On February 1, 2009, after the Super Bowl, NBC aired an hour-long episode of The Office (“Stress Relief,” 5.13). As is typical for networks attempting to bank as much as they can off a Super Bowl ratings boost, the numerous advertisements promised celebrity cameos by Jack Black, Jessica Alba, and…Cloris Leachman. But how would movie stars work in the deliberately “normal-looking” world of The Office? Wouldn’t this be an intrusion into a well established bubble of a sitcom setting? The ultimate reveal was shrewd and clever if not particularly laugh-out-loud funny. Black, Alba, and Leachman played themselves as actors in a film that has been illegally downloaded by Andy for the benefit of Jim and Pam. The world of The Office was sustained because the movie stars, by still being movie stars in the world of the show, didn’t penetrate it. As the cameos were hardly “roles” at all, the gag worked almost as a parody of cheap ratings-boosting cameos in network sitcoms.

But in light of Carell’s departure, we’ve seen any regard for the ostensibly sealed world of The Office thrown out the window. And it hasn’t been funny. Will Ferrell was brought on as an interim manager, and this proved to be the first false and deadly move for the show. Ferrell’s frustratingly inconsistent DiAngelo Vickers never developed into full, sensible character, partly because he never stopped being “Will Ferrell.” The reason anyone from Jim Halpert to Kevin Malone were able to develop into fully realized characters on the show was because they were essentially blank slates: they didn’t carry the burden of a star’s persona with them. Vickers, however, never appeared to be anything but Ferrell playing a character via Ferrell, which even ate into the suspended disbelief of Michael Scott himself, as their playful interaction appeared to be little more than two famous comedians having fun rather than two comic characters developing through interaction.

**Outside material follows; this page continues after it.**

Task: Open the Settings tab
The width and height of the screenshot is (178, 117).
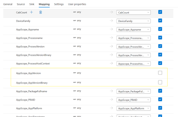Action: [59, 4]
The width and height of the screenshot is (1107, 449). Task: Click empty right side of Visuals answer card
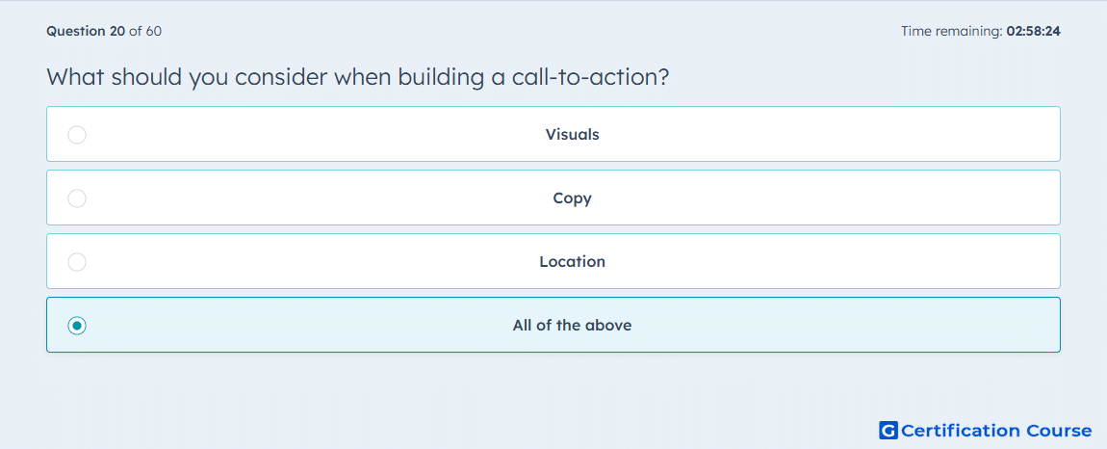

But the season-ender is what finally broke the seal. The appearances of Will Arnett, Ray Romano, James Spader, and Jim Carrey showed a desperate attempt to hold onto the show’s ratings through a shallow celebrity cameo move that The Office formerly found itself confidently above in its principled approach to consistency, and at the expense it threatened exactly what makes The Office what it is. Yes, some of these performances stood out, but it’s hard to argue that these guest spots were little more than iterations of what we’ve seen before from these actors. Spader, whose role many regarded as the episode’s sole redeeming cameo, was essentially playing a combination of the drug dealers and assholes from his roles in brat pack films and the compelling but sex-crazed creepers from his indie work. (Also, the comically brief cameos by Carrey and Warren Buffet would have been funny had they not been advertised and buzzed about incessantly).

It’s fitting that these mistakes have come as a result of Steve Carell’s departure, for his success and the success of the other cast members of The Office because of The Office seems to have come full circle. In ostensibly looking for a “replacement” for Carell or searching for a new source of the show’s appeal outside Carell, The Office is looking for a “new Steve Carell.” The problem is they’re looking for the wrong Steve Carell – an equivalent to who Steve Carell is now rather than who he was when he started the show: that is, not a giant star. In this confusion they’ve lost the heart of the show itself. But perhaps the bigger problem is that the show, despite its relative modesty in the ratings, has become too successful for its own good, and that the success of its cast means it can no longer be genuinely generic.

Either way, come fall, I’ll still need something to watch while ironing.